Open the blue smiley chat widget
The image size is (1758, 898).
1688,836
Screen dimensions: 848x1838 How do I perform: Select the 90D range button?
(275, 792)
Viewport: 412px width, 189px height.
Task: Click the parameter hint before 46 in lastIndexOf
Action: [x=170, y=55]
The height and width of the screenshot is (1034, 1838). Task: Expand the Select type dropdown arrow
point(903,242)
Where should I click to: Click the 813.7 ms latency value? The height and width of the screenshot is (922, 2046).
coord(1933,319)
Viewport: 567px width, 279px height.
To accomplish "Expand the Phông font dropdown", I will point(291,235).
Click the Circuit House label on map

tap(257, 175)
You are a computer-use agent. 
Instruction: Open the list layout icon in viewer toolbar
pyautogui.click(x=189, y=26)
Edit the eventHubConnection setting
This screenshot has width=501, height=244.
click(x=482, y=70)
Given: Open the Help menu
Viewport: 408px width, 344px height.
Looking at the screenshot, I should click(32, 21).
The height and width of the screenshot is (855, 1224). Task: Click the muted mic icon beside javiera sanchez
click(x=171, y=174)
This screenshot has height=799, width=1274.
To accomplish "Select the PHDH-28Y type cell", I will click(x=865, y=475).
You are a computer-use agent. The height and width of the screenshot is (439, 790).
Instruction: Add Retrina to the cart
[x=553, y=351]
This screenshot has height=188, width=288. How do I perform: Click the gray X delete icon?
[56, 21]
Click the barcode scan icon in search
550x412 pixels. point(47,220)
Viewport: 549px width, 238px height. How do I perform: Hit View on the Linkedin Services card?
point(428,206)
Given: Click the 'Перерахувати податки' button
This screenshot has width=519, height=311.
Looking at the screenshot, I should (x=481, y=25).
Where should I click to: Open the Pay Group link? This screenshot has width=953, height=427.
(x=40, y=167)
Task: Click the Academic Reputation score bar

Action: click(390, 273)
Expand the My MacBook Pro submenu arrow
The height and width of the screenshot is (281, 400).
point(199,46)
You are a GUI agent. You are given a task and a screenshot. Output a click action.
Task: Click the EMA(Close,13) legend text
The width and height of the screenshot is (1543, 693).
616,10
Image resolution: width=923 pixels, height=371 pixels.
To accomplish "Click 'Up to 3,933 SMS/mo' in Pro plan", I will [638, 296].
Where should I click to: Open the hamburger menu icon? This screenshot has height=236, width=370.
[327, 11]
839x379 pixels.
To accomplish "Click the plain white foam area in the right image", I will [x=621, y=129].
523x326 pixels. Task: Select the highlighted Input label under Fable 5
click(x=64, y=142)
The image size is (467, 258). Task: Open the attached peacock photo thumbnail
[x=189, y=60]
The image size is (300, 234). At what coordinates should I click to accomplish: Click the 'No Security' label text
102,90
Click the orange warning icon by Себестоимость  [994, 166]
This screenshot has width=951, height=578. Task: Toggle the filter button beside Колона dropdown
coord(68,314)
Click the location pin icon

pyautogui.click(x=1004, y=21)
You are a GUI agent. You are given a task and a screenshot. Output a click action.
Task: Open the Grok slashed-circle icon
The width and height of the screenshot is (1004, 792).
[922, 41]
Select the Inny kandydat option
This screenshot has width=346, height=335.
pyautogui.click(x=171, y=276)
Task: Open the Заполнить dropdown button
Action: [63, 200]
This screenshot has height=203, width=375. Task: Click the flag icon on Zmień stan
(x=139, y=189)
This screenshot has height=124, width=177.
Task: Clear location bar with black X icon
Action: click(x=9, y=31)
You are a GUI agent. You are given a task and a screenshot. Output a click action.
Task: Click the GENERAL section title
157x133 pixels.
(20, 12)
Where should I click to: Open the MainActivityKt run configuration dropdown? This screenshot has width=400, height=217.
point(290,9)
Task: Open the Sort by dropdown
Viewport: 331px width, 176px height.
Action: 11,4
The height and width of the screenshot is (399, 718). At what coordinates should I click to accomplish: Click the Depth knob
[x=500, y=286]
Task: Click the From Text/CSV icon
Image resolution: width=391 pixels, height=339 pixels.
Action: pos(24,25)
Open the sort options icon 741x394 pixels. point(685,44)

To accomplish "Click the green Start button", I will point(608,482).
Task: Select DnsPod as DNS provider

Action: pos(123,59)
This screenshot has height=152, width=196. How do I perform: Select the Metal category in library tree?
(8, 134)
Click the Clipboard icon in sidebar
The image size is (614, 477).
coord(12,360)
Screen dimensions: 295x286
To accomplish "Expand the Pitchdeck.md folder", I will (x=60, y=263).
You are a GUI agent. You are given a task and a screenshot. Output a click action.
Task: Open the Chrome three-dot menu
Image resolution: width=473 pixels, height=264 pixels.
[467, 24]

***

WHAT NEEDS TO BE DONE = In full and without alteration, reproduce the records above.

RESULT OF THIS EXERCISE =
Open the blue smiley chat widget
The image size is (1758, 898).
1688,836
Screen dimensions: 848x1838 How do I perform: Select the 90D range button?
(275, 792)
Viewport: 412px width, 189px height.
Task: Click the parameter hint before 46 in lastIndexOf
Action: [x=170, y=55]
The height and width of the screenshot is (1034, 1838). Task: Expand the Select type dropdown arrow
point(903,242)
Where should I click to: Click the 813.7 ms latency value? The height and width of the screenshot is (922, 2046).
coord(1933,319)
Viewport: 567px width, 279px height.
To accomplish "Expand the Phông font dropdown", I will point(291,235).
Click the Circuit House label on map

tap(257, 175)
You are a computer-use agent. 
Instruction: Open the list layout icon in viewer toolbar
pyautogui.click(x=189, y=26)
Edit the eventHubConnection setting
This screenshot has width=501, height=244.
click(x=482, y=70)
Given: Open the Help menu
Viewport: 408px width, 344px height.
Looking at the screenshot, I should click(32, 21).
The height and width of the screenshot is (855, 1224). Task: Click the muted mic icon beside javiera sanchez
click(x=171, y=174)
This screenshot has height=799, width=1274.
To accomplish "Select the PHDH-28Y type cell", I will click(x=865, y=475).
You are a computer-use agent. The height and width of the screenshot is (439, 790).
Instruction: Add Retrina to the cart
[x=553, y=351]
This screenshot has height=188, width=288. How do I perform: Click the gray X delete icon?
[56, 21]
Click the barcode scan icon in search
550x412 pixels. point(47,220)
Viewport: 549px width, 238px height. How do I perform: Hit View on the Linkedin Services card?
point(428,206)
Given: Click the 'Перерахувати податки' button
This screenshot has width=519, height=311.
Looking at the screenshot, I should (x=481, y=25).
Where should I click to: Open the Pay Group link? This screenshot has width=953, height=427.
(x=40, y=167)
Task: Click the Academic Reputation score bar

Action: click(390, 273)
Expand the My MacBook Pro submenu arrow
The height and width of the screenshot is (281, 400).
point(199,46)
You are a GUI agent. You are given a task and a screenshot. Output a click action.
Task: Click the EMA(Close,13) legend text
The width and height of the screenshot is (1543, 693).
616,10
Image resolution: width=923 pixels, height=371 pixels.
To accomplish "Click 'Up to 3,933 SMS/mo' in Pro plan", I will [638, 296].
Where should I click to: Open the hamburger menu icon? This screenshot has height=236, width=370.
[327, 11]
839x379 pixels.
To accomplish "Click the plain white foam area in the right image", I will [x=621, y=129].
523x326 pixels. Task: Select the highlighted Input label under Fable 5
click(x=64, y=142)
The image size is (467, 258). Task: Open the attached peacock photo thumbnail
[x=189, y=60]
The image size is (300, 234). At what coordinates should I click to accomplish: Click the 'No Security' label text
102,90
Click the orange warning icon by Себестоимость  [994, 166]
This screenshot has width=951, height=578. Task: Toggle the filter button beside Колона dropdown
coord(68,314)
Click the location pin icon

pyautogui.click(x=1004, y=21)
You are a GUI agent. You are given a task and a screenshot. Output a click action.
Task: Open the Grok slashed-circle icon
The width and height of the screenshot is (1004, 792).
[922, 41]
Select the Inny kandydat option
This screenshot has width=346, height=335.
pyautogui.click(x=171, y=276)
Task: Open the Заполнить dropdown button
Action: [63, 200]
This screenshot has height=203, width=375. Task: Click the flag icon on Zmień stan
(x=139, y=189)
This screenshot has height=124, width=177.
Task: Clear location bar with black X icon
Action: click(x=9, y=31)
You are a GUI agent. You are given a task and a screenshot. Output a click action.
Task: Click the GENERAL section title
157x133 pixels.
(20, 12)
Where should I click to: Open the MainActivityKt run configuration dropdown? This screenshot has width=400, height=217.
point(290,9)
Task: Open the Sort by dropdown
Viewport: 331px width, 176px height.
Action: 11,4
The height and width of the screenshot is (399, 718). At what coordinates should I click to accomplish: Click the Depth knob
[x=500, y=286]
Task: Click the From Text/CSV icon
Image resolution: width=391 pixels, height=339 pixels.
Action: pos(24,25)
Open the sort options icon 741x394 pixels. point(685,44)

To accomplish "Click the green Start button", I will point(608,482).
Task: Select DnsPod as DNS provider

Action: pos(123,59)
This screenshot has height=152, width=196. How do I perform: Select the Metal category in library tree?
(8, 134)
Click the Clipboard icon in sidebar
The image size is (614, 477).
coord(12,360)
Screen dimensions: 295x286
To accomplish "Expand the Pitchdeck.md folder", I will (x=60, y=263).
You are a GUI agent. You are given a task and a screenshot. Output a click action.
Task: Open the Chrome three-dot menu
Image resolution: width=473 pixels, height=264 pixels.
[467, 24]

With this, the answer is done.